Do not inhale

For some deep, perhaps unplumbable reason, the term “happy gas” has turned up thrice in items forwarded to me this morning. It so perfectly describes what Catholics have been experiencing, in frequent ventral, or dorsal bursts, that I suspect some happy-gas asteroid has passed through our atmosphere, undetected by the sages at NASA. Perhaps their orbiting feelers have been set to detect carbon dioxide, exclusively, so that a chemical compound like nitrous oxide whiffs right by.

It comes from Washington, too, and Moscow, and elsewhere; not exclusively from Rome. But insofar as it seems to irrupt from ecclesiastical sources, my speculation is that the Devil has run out of sulphur.

Or maybe he hasn’t, but instead has discovered, by a patient empirical process, that happy gas works better than fire and/or brimstone, to put the Swiss Guards off their watch, along with everyone else in there, supposed to be minding the shop for us poor sinners.

This gas is known to have, despite its colloquial name, certain unhappy effects. It makes people say and do silly things, but the hard truth is that not all clowns are nice clowns. Still, we might give the benefit of the doubt, until the effects wear off. Assuming they do wear off.

For a time does come when the happy gas abates, even in pockets of intense concentration, and little bubbles of sanity may rise, even in the anhelous enclosures of a happy-gas convention.

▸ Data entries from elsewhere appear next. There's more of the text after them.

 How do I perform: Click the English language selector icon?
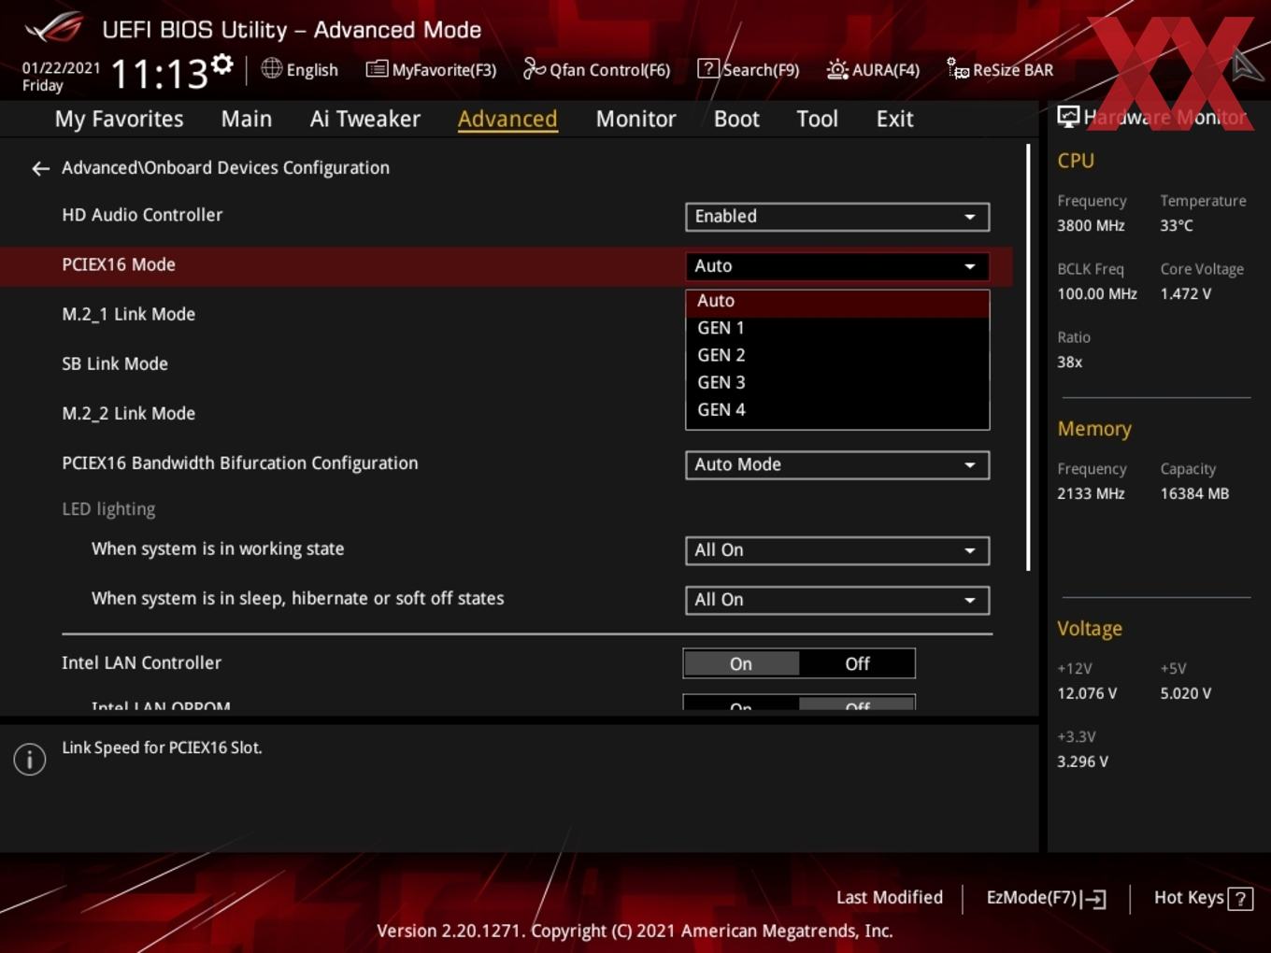tap(271, 69)
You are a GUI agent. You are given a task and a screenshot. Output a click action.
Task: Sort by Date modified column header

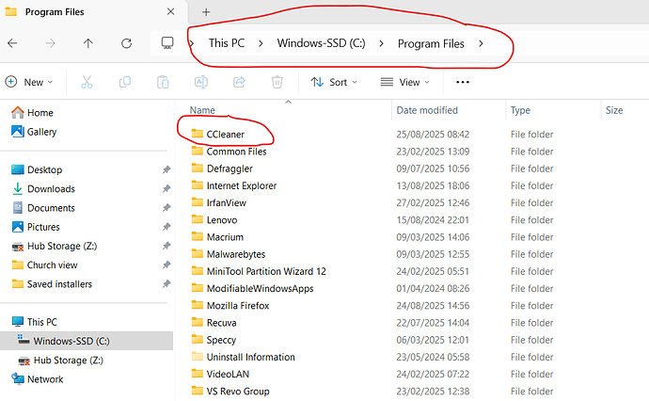click(427, 110)
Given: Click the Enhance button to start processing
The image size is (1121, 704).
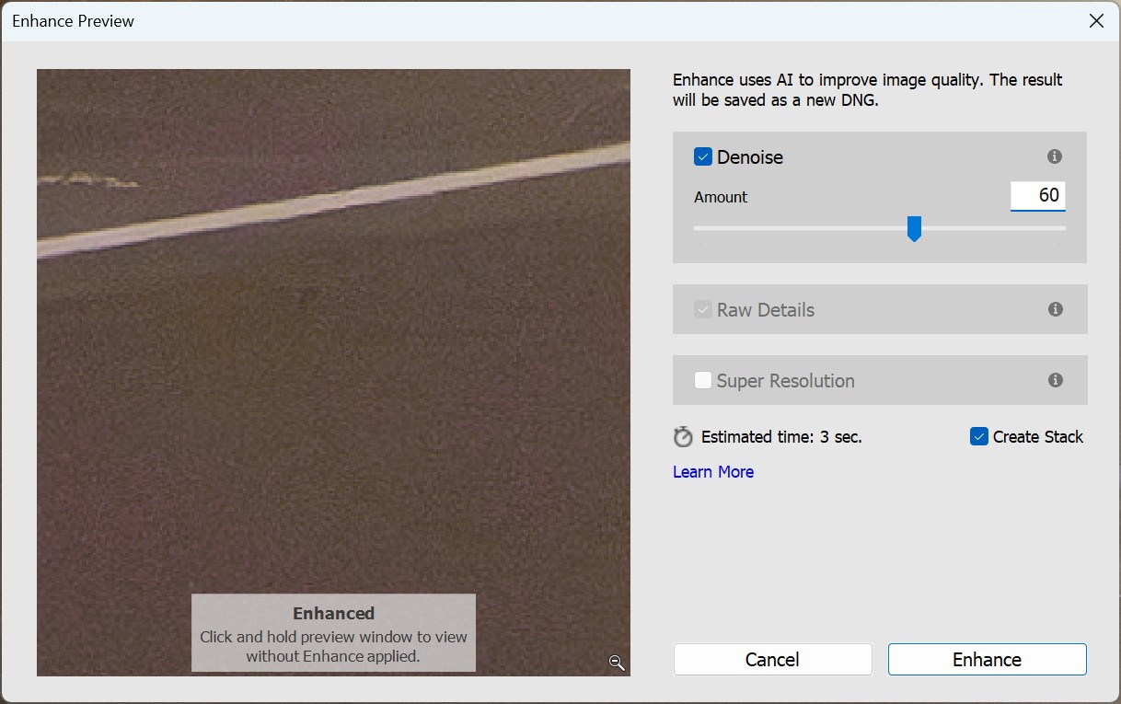Looking at the screenshot, I should point(987,660).
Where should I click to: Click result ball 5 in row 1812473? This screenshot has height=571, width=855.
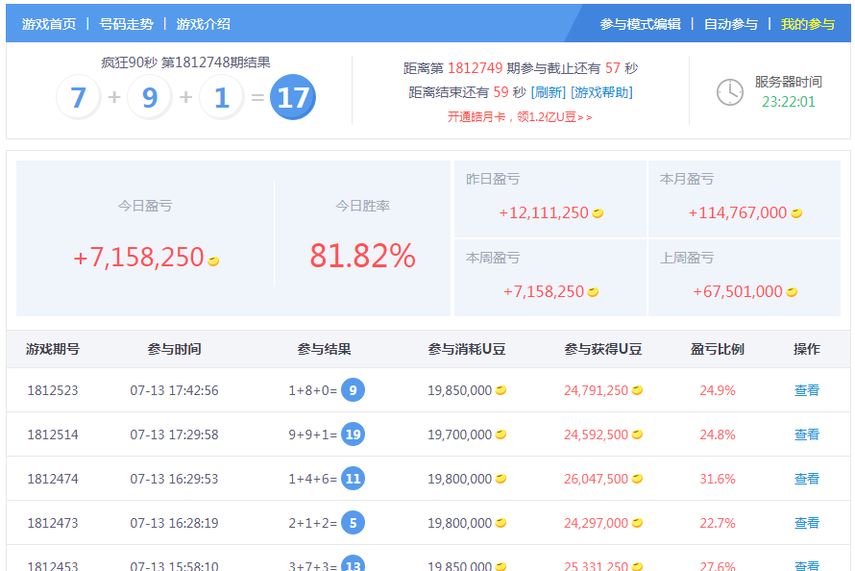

Let me point, for instance, to the homily of Peter Cardinal Erdo, the Hungarian primate, to those assembled for the Family Synod at Rome. (Summarized, here.) It was so sensible that, as will be seen, the Vatican Press Office felt the need immediately to issue a disclaimer to the effect that he was speaking to only one session of this conventicle, when it was perfectly clear from what he said that he was speaking to the whole thing.

Indeed, the Vatican Press Office is like a bottomless cylinder of happy gas, and I often worry that Father Lombardi is going to explode. Or that Father Rosica has already exploded.

Pray, gentle reader, for all the victims of happy gas. Pray that it will dissipate quickly, and that the present trustees of Holy Church, at least, may receive enough pure oxygen to recover their synodic and conjunctive wits.